My brother Rob and I, when he stayed back with me after I couldn't finish a hike on a family trip to Colorado this summer
My brother Rob and I, when he stayed back with me after I couldn't finish a hike on a family trip to Colorado this summer and we saw an alien jeep


By far the hardest area of my life to be soft about is dating (what my therapist and I sometimes call “the big one”). There are a lot of stories I have told myself over the years about why I remain unpartnered, usually revolving around me being too weird, too smart, or too unattractive for someone to want me. This is a tired hack I guess, and I know you’re all clamoring to tell me it’s untrue and the right guy just hasn’t come along yet and I’m such a catch, etc. etc. (But for real, I do appreciate it, y’all are the best.) It doesn’t help, as my single friends and I bemoan, that as an intelligent, independent woman, I’m not supposed to care about being single and to do so means that I have given up on the old “I don’t need a man to complete me” oath. (I don’t, but I do like being held.) This is why I love forever the scene in Greta Gerwig’s 2019 Little Women where Jo March decries people who think love is all a woman is fit for but ends by saying “I’m so lonely.” Yes! I want to stand up and yell. Both/and!
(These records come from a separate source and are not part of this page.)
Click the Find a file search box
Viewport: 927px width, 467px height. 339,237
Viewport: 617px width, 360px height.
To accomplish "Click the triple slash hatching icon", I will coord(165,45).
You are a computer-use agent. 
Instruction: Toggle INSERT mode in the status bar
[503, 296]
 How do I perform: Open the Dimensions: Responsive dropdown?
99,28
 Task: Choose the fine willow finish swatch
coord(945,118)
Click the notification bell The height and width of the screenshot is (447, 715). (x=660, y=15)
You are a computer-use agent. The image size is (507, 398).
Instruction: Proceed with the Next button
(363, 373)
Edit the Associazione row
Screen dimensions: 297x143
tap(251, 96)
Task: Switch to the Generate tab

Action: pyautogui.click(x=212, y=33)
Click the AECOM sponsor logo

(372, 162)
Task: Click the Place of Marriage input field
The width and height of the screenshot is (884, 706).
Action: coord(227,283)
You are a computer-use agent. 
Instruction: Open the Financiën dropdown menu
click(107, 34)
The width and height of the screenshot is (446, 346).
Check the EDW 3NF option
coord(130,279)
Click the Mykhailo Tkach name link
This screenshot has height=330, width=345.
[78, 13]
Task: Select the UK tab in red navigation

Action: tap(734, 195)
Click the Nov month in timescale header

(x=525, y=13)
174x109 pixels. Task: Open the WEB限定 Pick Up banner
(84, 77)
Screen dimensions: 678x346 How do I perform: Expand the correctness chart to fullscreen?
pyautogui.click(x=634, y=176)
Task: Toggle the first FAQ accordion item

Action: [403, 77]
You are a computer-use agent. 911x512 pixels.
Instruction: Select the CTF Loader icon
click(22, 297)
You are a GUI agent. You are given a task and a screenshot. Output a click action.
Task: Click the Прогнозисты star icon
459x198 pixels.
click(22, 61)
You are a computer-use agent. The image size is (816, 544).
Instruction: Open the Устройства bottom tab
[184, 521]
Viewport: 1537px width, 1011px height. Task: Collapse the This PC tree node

Simply to admit that I am lonely (though frankly not unhappy to be unmarried, if you can wrap your head around that) feels like a radical act of softness I am unprepared to do most of the time, especially when it invites pity//condescension//unwelcome advice//blind dates from my partnered family and friends. 


Preach


Also, for the record, the actual experience of going on dates or interacting with men I’m attracted to makes my back feel about as strong as a licorice rope. Historically, this has led me to either bend over backwards in self-abnegation or unleash the sharp claws of sarcasm, scratching us both. And though my humor does run through sarcasm, there comes a point when it is not an extension of myself but a front to hide behind, leading to false pretenses on all sides. (Ah ha! You might say. Your inability to treat yourself as a full human with power and needs is the real reason you are single! So perceptive, you!) But, as with my health problems, dating this year has worn me down. It’s not that I’ve chosen softness or strength so much as I could no longer continue with what I was doing. I was too tired, too spent from projecting a self I was not, from trying so hard to protect myself from potential pain. Exhaustion is a form of softness. Recognizing your breaking point is a type of strength.


So now it’s December. My year of softness is coming to a close. I guess sometimes you want to grow by your own efforts and energy. But sometimes, life happens and so you grow anyways. In the sage words of Sara Bareilles, everything changes.